TEXT:
--- BEGIN ---
On Wed, Feb 28, 2018 at 2:47 PM, Rob Cliffe via Python-ideas <python-ideas@python.org> wrote:
I hope nobody will mind too much if I throw in my (relatively uninformed) 2c before some of the big guns respond.
Not at all! Everyone's contributions are welcomed. Even after the "big guns" respond, other voices are definitely worth hearing. (One small tip though: Responding in plain text is appreciated, as it means information about who said what is entirely copy-and-pasteable.)
First: Well done, Chris, for all the work on this. IMHO this could be a useful Python enhancement (and reduce the newsgroup churn :-)).
Thanks :) It's one of those PEPs that can be immensely useful even if it's rejected.
On 27/02/2018 22:27, Chris Angelico wrote: Programming is all about reusing code rather than duplicating it. When an expression needs to be used twice in quick succession but never again, it is convenient to assign it to a temporary name with very small scope. By permitting name bindings to exist within a single statement only, we make this both convenient and safe against collisions.
It may be pedantic of me (and it will produce a more pedantic-sounding sentence) but I honestly think that "safe against name collisions" is clearer than "safe against collisions", and that clarity matters.
Sure. I'm also aware that I'm using the same words over and over, but I can add that one.
Rationale =========
When an expression is used multiple times in a list comprehension, there are currently several suboptimal ways to spell this, and no truly good ways. A statement-local name allows any expression to be temporarily captured and then used multiple times.
IMHO the first sentence is a bit of an overstatement (though of course it's a big part of the PEP's "sell"). How about "... there are currently several ways to spell this, none of them ideal."
Hmm, I think I prefer the current wording, but maybe there's some other way to say it that's even better.
Also, given that a list comprehension is an expression, which in turn could be part of a larger expression, would it be appropriate to replace "expression" by "sub-expression" in the 2 places where it occurs in the above paragraph?
Thanks, done.
--- END ---
RAW RECORDS:
--- BEGIN ---
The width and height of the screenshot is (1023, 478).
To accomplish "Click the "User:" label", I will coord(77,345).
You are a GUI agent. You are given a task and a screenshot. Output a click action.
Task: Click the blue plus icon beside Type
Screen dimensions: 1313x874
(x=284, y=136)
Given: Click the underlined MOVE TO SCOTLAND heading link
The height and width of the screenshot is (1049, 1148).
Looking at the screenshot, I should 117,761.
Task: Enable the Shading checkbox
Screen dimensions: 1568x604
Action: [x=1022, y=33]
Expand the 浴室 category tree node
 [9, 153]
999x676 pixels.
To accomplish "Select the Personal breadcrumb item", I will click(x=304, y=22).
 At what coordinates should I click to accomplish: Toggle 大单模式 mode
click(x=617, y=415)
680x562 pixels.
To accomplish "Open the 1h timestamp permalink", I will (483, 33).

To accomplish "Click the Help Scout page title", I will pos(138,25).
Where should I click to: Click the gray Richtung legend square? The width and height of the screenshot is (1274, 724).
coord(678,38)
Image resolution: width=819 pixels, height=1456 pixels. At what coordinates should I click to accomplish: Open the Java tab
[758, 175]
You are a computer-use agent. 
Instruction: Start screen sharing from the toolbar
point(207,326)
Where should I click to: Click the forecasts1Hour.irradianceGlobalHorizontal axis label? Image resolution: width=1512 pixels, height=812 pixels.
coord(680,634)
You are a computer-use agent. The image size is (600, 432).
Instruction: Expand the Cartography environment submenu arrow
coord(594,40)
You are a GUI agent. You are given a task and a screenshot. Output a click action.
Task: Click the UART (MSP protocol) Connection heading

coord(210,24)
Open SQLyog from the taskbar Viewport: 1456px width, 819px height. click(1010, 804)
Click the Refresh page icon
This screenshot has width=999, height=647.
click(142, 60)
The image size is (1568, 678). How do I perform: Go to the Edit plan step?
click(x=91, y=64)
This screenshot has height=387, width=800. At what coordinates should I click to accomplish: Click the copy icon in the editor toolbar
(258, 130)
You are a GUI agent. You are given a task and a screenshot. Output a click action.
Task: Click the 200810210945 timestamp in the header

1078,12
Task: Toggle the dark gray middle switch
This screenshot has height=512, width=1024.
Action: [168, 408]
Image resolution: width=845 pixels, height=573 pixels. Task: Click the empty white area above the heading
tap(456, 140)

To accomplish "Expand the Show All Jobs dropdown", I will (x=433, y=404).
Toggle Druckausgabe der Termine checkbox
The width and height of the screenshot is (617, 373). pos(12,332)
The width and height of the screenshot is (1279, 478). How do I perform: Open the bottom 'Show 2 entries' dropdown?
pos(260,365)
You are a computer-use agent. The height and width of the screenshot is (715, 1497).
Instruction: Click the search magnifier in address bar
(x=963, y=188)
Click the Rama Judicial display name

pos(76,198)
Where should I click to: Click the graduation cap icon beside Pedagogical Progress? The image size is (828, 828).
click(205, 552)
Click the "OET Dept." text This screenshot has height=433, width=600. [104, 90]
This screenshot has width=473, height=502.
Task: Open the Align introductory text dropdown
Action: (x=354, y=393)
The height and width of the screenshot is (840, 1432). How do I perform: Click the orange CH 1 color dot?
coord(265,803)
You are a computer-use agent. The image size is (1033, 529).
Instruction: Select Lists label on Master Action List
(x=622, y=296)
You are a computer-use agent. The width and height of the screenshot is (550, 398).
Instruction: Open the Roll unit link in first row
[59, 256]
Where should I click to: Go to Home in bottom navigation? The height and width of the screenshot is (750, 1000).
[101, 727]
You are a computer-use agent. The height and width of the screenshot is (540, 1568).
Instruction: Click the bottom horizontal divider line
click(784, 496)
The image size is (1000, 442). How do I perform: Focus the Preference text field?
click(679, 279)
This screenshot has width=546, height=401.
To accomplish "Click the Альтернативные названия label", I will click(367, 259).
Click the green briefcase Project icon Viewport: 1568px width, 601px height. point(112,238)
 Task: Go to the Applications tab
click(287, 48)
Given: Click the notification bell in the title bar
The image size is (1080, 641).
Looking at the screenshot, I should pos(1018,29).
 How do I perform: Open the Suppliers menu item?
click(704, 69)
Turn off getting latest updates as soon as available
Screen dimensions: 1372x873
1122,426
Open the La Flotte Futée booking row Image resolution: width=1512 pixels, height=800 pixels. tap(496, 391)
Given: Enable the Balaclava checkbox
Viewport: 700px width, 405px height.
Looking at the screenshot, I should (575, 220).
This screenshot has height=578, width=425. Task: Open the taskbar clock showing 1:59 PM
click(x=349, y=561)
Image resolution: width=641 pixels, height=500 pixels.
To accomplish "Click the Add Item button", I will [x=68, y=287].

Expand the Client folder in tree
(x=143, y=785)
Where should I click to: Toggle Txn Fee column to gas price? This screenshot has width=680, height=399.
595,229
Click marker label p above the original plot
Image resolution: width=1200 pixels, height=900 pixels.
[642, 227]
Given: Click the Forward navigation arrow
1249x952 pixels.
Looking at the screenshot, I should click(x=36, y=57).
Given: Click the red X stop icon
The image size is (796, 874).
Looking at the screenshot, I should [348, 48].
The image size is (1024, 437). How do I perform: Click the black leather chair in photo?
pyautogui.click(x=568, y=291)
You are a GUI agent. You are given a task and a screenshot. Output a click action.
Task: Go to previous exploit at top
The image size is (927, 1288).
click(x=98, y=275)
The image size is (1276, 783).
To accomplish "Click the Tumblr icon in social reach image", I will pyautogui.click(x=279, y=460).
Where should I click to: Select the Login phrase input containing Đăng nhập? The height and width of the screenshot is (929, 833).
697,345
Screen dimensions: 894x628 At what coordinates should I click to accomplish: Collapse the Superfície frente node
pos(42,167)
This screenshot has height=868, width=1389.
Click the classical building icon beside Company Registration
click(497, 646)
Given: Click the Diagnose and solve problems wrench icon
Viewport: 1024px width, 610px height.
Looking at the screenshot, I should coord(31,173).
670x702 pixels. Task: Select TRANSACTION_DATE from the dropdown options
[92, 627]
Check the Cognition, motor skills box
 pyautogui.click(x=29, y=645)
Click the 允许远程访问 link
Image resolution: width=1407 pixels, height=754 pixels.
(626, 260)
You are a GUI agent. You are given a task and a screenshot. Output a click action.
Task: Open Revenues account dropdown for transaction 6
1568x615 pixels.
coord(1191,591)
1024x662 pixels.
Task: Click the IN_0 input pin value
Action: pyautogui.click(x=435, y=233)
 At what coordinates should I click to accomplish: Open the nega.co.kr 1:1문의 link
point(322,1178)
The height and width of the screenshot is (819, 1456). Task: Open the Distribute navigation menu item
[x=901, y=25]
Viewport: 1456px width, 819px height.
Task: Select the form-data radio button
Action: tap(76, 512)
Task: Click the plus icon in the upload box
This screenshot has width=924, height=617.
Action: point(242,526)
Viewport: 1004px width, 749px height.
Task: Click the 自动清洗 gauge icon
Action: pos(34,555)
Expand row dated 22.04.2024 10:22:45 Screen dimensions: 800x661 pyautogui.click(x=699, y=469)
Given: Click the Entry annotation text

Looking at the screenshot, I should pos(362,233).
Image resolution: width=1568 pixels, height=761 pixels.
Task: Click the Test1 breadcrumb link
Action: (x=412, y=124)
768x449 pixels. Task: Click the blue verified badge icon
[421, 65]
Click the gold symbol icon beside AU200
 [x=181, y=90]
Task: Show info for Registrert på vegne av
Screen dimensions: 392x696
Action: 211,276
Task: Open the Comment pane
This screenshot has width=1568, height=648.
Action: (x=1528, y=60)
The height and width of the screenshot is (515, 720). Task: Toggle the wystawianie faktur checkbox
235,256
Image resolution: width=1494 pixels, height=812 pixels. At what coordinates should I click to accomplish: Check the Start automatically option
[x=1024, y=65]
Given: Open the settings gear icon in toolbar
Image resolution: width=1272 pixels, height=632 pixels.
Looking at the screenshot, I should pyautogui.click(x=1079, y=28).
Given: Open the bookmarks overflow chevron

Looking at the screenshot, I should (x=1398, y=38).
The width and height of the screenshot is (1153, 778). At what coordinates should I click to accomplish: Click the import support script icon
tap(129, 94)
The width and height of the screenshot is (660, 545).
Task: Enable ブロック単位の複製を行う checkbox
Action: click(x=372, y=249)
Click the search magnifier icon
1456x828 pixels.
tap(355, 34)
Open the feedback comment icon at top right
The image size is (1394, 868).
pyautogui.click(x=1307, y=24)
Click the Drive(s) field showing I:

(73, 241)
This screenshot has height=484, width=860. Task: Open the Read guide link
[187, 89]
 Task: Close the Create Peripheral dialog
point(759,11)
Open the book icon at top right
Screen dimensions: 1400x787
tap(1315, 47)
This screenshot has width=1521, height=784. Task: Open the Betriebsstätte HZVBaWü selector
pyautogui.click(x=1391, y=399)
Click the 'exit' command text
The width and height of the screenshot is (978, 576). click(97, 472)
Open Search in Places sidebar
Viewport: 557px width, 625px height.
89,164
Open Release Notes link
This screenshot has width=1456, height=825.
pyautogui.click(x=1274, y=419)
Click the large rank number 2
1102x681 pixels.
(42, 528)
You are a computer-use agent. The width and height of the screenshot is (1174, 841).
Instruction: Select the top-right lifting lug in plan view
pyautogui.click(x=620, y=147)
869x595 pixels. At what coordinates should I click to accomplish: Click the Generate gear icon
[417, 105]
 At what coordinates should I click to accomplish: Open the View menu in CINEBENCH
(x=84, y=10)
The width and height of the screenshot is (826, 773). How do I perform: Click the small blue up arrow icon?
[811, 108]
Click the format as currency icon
--- END ---
SET TASK:
Can you write out, word for word, the part of the Python-ideas thread above that opens with the words containing "Also, given that" and closes with "the above paragraph?"?

PROBLEM SOLUTION:
Also, given that a list comprehension is an expression, which in turn could be part of a larger expression, would it be appropriate to replace "expression" by "sub-expression" in the 2 places where it occurs in the above paragraph?